Systematic evaluation of additive loading effects on burn rate, density, and mass flow in PVC/AP composite solid propellants

Abstract

Solid composite propellants continue to play a key role in space and defense propulsion due to their high energy density, ease of handling, and manufacturing scalability. While several studies have investigated the effect of individual additives on propellant performance, most are limited to a fixed weight percentage or particle size, making it difficult to derive comprehensive design guidelines. This study presents a systematic comparative investigation into the influence of various additives (Al, Fe₂O₃, CuCr₂O₄, and thermite combinations) and their particle sizes/loadings on the performance of polyvinyl chloride (PVC)/ammonium perchlorate (AP)-based composite propellants. Over 30 distinct formulations were experimentally characterized for burn rate, density, adiabatic flame temperature (AFT), and mass flow rate to establish comprehensive performance trends and trade-offs.

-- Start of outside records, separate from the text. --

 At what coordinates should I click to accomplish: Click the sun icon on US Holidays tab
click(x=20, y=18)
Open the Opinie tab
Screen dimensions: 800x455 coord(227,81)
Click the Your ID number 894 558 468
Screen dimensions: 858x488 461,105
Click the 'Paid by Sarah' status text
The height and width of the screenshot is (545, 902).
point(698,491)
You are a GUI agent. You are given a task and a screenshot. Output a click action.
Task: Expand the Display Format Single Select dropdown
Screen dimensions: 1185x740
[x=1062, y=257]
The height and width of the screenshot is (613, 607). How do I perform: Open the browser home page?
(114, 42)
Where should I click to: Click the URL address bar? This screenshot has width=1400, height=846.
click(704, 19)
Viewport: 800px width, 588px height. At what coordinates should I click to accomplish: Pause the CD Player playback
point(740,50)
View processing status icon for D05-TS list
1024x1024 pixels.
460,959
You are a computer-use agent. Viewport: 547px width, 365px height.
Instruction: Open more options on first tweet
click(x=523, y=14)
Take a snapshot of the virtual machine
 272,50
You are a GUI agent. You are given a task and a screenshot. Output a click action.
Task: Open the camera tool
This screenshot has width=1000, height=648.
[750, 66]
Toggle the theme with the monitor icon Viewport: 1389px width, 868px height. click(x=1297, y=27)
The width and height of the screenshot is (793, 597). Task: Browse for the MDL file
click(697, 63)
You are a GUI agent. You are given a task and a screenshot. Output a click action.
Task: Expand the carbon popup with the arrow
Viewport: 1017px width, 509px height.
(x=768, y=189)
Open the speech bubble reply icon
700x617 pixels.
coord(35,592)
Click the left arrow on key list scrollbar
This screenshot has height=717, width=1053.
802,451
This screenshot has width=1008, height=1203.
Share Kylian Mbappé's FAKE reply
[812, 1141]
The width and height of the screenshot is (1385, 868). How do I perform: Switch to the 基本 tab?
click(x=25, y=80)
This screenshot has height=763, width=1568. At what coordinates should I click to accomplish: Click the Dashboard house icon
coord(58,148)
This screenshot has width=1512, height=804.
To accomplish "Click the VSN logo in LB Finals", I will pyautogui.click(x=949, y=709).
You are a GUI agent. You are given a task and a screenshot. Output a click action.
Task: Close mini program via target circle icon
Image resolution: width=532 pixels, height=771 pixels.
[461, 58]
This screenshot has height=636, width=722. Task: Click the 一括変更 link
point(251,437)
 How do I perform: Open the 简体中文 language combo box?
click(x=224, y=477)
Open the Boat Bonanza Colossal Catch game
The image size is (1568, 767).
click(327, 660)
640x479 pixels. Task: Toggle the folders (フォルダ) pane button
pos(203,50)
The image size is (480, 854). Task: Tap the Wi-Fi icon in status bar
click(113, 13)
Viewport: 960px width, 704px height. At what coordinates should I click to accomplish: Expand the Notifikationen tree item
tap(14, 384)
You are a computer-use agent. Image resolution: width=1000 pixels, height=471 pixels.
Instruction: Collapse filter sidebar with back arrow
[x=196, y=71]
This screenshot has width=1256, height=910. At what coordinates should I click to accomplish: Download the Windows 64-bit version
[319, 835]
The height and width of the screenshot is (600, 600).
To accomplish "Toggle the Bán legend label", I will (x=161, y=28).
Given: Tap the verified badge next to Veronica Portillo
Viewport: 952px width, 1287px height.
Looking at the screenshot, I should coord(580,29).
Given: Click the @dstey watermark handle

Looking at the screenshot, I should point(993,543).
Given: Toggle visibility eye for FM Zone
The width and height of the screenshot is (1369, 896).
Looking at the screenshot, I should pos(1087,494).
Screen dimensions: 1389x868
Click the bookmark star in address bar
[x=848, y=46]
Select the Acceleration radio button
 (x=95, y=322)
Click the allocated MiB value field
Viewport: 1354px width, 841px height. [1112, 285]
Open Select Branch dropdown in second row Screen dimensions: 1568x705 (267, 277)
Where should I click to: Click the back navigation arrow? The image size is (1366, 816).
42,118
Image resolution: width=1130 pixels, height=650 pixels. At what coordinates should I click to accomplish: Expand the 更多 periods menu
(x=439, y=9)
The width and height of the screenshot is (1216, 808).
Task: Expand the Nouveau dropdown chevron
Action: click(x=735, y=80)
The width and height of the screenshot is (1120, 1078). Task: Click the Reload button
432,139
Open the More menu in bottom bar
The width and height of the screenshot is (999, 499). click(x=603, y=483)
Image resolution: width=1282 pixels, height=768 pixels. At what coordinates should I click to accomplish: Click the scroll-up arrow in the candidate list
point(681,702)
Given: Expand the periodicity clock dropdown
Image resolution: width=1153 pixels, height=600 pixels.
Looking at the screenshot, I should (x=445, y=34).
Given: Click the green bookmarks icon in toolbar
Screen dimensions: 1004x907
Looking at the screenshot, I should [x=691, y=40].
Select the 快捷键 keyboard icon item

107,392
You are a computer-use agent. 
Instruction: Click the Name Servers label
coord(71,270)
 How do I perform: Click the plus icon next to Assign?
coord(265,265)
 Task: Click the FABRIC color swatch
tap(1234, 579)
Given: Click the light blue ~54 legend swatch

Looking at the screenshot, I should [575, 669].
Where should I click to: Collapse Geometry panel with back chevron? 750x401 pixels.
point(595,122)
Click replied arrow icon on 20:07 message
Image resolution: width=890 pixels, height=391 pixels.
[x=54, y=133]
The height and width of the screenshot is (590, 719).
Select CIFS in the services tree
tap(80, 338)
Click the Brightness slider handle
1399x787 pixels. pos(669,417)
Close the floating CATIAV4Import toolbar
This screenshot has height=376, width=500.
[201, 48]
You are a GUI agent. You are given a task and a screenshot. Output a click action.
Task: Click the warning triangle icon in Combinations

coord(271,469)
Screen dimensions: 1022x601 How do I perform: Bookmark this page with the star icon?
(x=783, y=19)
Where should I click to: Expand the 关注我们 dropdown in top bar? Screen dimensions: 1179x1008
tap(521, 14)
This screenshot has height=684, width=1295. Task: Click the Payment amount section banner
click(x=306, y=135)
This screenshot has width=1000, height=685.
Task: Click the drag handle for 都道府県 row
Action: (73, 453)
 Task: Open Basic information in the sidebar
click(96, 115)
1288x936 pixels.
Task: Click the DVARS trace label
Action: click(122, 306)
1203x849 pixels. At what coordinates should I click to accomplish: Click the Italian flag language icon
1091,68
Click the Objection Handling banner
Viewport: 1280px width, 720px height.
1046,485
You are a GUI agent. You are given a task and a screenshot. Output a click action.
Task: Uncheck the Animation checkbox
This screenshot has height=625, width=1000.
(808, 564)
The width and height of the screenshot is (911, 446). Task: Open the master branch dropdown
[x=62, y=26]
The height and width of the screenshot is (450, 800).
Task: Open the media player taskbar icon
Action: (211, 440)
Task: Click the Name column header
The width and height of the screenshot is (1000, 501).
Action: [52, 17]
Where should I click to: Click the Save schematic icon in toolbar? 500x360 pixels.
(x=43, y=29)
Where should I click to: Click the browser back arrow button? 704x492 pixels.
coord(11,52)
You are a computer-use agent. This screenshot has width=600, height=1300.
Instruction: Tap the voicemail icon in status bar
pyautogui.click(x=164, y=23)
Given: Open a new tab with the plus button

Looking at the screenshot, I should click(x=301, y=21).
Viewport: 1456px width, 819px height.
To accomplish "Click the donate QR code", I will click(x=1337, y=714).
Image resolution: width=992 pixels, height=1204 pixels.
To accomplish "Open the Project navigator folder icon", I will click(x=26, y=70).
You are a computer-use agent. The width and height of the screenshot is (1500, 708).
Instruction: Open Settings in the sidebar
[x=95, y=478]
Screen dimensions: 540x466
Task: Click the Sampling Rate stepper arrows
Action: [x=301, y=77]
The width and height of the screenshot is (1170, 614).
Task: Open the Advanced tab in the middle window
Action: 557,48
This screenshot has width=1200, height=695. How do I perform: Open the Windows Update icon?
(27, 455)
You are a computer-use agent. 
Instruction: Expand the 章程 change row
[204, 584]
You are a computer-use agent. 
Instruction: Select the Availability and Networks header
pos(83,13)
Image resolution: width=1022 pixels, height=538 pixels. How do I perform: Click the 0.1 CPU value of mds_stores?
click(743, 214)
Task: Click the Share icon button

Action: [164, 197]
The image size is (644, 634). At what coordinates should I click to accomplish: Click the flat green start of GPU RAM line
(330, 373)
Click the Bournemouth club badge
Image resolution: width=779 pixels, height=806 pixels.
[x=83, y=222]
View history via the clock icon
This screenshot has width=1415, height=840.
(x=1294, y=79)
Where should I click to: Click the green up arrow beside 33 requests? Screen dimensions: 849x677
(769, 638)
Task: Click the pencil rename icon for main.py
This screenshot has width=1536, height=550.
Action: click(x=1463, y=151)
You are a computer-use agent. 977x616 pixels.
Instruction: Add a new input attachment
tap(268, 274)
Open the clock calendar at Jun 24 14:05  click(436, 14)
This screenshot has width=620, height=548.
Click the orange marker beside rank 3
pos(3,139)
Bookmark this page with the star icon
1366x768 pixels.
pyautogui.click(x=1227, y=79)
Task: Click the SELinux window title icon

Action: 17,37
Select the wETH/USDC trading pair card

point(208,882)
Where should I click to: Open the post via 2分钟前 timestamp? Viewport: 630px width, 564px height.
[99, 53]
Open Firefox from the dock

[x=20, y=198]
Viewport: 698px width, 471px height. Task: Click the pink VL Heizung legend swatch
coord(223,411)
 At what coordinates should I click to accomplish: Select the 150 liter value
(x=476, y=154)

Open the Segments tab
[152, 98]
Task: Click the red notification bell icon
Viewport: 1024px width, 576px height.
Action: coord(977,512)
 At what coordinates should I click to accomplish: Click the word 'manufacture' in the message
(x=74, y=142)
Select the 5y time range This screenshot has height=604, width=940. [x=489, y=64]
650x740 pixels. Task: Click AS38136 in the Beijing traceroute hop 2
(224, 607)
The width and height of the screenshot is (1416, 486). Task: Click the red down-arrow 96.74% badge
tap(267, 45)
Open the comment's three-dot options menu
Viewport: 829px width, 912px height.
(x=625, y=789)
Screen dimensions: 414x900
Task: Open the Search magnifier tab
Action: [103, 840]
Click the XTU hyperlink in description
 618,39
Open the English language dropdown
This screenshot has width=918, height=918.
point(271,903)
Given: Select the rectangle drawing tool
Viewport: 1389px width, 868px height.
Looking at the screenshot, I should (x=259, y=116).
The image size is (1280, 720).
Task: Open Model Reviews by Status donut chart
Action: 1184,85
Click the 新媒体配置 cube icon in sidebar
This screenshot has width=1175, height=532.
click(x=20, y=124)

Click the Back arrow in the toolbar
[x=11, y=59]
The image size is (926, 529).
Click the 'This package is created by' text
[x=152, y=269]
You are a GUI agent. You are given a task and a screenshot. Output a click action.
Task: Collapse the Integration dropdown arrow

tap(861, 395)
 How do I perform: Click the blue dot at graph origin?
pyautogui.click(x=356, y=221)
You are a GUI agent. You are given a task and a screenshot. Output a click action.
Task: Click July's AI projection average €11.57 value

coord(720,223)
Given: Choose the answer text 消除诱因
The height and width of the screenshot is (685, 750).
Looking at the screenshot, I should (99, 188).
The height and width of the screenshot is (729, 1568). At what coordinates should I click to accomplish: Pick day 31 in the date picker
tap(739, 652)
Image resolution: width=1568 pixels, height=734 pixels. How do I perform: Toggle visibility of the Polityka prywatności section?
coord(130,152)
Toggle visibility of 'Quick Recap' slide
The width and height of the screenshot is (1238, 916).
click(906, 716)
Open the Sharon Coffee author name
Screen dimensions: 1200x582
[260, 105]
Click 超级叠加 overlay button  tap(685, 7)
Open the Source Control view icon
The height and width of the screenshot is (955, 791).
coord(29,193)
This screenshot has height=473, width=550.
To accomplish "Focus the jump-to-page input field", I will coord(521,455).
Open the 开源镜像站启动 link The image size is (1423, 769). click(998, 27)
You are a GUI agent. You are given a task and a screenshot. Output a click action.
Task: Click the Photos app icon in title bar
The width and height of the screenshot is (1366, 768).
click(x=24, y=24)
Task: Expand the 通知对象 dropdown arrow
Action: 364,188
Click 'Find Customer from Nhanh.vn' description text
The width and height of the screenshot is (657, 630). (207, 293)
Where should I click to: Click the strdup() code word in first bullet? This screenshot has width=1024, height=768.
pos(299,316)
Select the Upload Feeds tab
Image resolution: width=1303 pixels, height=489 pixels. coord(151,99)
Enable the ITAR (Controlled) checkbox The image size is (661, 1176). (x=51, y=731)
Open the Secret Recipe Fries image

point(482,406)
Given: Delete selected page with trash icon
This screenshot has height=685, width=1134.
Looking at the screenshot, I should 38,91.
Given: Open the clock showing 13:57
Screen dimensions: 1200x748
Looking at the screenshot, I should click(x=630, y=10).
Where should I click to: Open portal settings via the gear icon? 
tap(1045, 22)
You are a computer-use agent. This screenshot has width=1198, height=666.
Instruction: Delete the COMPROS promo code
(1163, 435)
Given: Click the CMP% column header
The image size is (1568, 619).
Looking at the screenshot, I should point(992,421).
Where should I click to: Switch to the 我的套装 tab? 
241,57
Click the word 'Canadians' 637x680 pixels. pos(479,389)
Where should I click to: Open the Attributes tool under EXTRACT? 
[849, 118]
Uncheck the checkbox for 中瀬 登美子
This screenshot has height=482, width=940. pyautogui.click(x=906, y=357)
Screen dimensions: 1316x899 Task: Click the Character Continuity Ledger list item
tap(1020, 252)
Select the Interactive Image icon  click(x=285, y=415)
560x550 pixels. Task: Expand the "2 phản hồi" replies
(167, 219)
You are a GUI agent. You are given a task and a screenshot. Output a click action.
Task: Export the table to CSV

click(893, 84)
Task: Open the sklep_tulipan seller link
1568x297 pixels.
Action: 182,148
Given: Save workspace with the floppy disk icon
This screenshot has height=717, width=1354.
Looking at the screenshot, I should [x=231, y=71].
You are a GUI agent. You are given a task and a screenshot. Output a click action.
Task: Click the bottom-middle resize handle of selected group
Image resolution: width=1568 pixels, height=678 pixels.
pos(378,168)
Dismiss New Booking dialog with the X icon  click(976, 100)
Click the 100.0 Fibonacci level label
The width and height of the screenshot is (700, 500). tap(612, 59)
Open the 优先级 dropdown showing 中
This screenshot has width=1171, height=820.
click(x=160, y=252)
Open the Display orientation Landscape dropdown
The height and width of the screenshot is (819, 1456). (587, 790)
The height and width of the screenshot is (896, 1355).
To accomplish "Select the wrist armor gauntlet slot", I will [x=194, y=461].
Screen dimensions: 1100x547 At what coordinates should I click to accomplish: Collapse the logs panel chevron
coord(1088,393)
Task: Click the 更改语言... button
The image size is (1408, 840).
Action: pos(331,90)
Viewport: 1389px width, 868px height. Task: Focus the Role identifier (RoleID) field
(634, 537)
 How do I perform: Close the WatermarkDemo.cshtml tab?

The results demonstrate that smaller metal particle sizes and higher additive loadings generally enhance burn rate and mass flow, indicative of catalytic effects. Thermochemical analysis supports the significant exothermic contribution of the Al–Fe₂O₃ thermite reaction (–851.5 kJ/mol) to increased combustion energy. Furthermore, calculated oxidizer-balance percentages correlate with AFT and burn rate, with near-stoichiometric formulations exhibiting peak performance. The highest theoretical thrust (∼73 N) was predicted for a Fe₂O₃-rich formulation aligning with high energy and burn rate. While the catalytic mechanisms of these additives are known, the key contribution of this work lies in the extensive, comparative dataset across a wide range of propellant compositions. This broad dataset serves as a valuable resource for optimizing propellant formulations, validating combustion models, and guiding future propellant design.